Genel Başkanımızın da belirttiği gibi hepimiz her an engelli konumuna gelebiliriz. O nedenle engellilerin içinde bulunduğu koşulları çok iyi bilmemiz ve değerlendirmemiz gerekmektedir. Kent sadece engelsizler için değil, hepimiz içindir. Onların sorunlarını çözmek hepimizin görevidir. Engellilerin sorunlarını çözmek, partiler üstü bir alan olmak zorundadır. Devlet; merkezi hükümet ve belediyeler, engelli yurttaşların diğer yurttaşlar gibi kamu hizmetini alabilmeli için engelleri kaldırmakla yükümlüdür."
Daha sonra ise Kadın Kolları İl Başkanı Şükran Yöney bir açıklama yaptı. Yöney açıklamasında şunları söyledi;
"Türk Kadını seçme seçilme hakkını 80 yıl önce kazandı
Ancak; Kadına çok değer veren büyük Atatürk kadınların siyasi hayatta seçme ve seçilme hakkını elde etmeleri için 1930 yılından başlayarak bir dizi yasa çıkartılması için öncülük etmiş ve nihayet 5 Aralık 1934 yılında T.B.M.M' de yapılan yasa değişikliği ile Türk kadınına hakların en büyüğü olan seçme ve seçilme hakkı Fransa'dan, İtalya'dan, İsviçre'den daha önce tanınmıştır.
Bu hakkın verilmesinin ardından yüce Atatürk Türk kadınına şöyle seslenmiştir:
''Bu karar, Türk kadınına Sosyal ve Siyasi hayatta bütün milletlerin üstünde yer verilmiştir. Çarşaf içinde, peçe altında ve kafes arkasındaki Türk kadınını artık tarihlerde aramak lazım gelecektir. Türk kadını, evdeki medeni mevkiini salahiyetle kullanmış, iş hayatının her safhasında başarılar göstermiştir.
Siyasi hayatta Belediye seçimleri ile tecrübe kazanan Türk kadını bu seferde Milletvekili seçme ve seçilmek sureti ile haklarının en büyüğünü elde etmiş bulunuyor. Medeni memleketlerin birçoğunda kadından esirgenen bu hak bugün Türk kadınının elindedir ve onu salahiyet ve liyakatla kullanacaktır.'' şeklindedir.
Ancak 21. yüzyıl Türkiye'sinde Türk kadını Atatürk'ün dediği gibi seçme ve seçilme hakkını ''selahiyet'' ve ''liyakatla'' kullanabiliyor mu? Bunun cevabı büyük ölçüde, ne yazık ki; ''hayır.''
Türk kadınının özgür iradesi ile oy hakkını kullanamadığı T.B.M.M'de bugün kadın milletvekili oranı yüzde 10 altındadır.

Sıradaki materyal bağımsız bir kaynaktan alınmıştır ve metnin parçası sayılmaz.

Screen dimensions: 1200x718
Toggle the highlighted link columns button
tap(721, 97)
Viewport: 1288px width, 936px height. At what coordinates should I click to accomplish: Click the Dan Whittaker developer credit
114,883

21.yüzyıl Türkiye'sinde töre cinayetleri, berdel ve çocuk gelinler ülke gündemine oturmuştur. Kız çocuklarının okula gidebilmeleri bile '' Baba beni okula gönder'' kampanyaları ile duyarlı bir takım kişi ve kuruluşların gayretlerine teslim edilmiştir.
Burada Atatürk'ün bir sözünü söylemeden geçmek istemiyorum.''Kadınlarımız için asıl mücadele alanı, asıl zafer kazanılması gereken alan, biçim ve kılıkta başarıdan çok ışıkla, bilgi ve kültürle, gerçek faziletle süslenip donanmaktır. Ben muhterem hanımlarımızın Avrupa kadınlarının aşağısında kalmayacak aksine pek çok yönden onların üstüne çıkacak şekilde bilgi ve kültürle donanacaklarından asla şüphe etmeyen ve buna kesinlikle emin olanlarındanım'' demişlerdir.
Yine kadınlarımızın kendi kaderi ile birlikte ülke kaderinde de söz sahibi olabilmelerinin yolu siyaset yapmaktan geçmektedir. Seçme ve seçilme hakkımızı elde etmenin 80. yılı kutlu olsun ama 80 yılda haklarımızda fazla bir ilerlemenin aksine gerileme görülmektedir."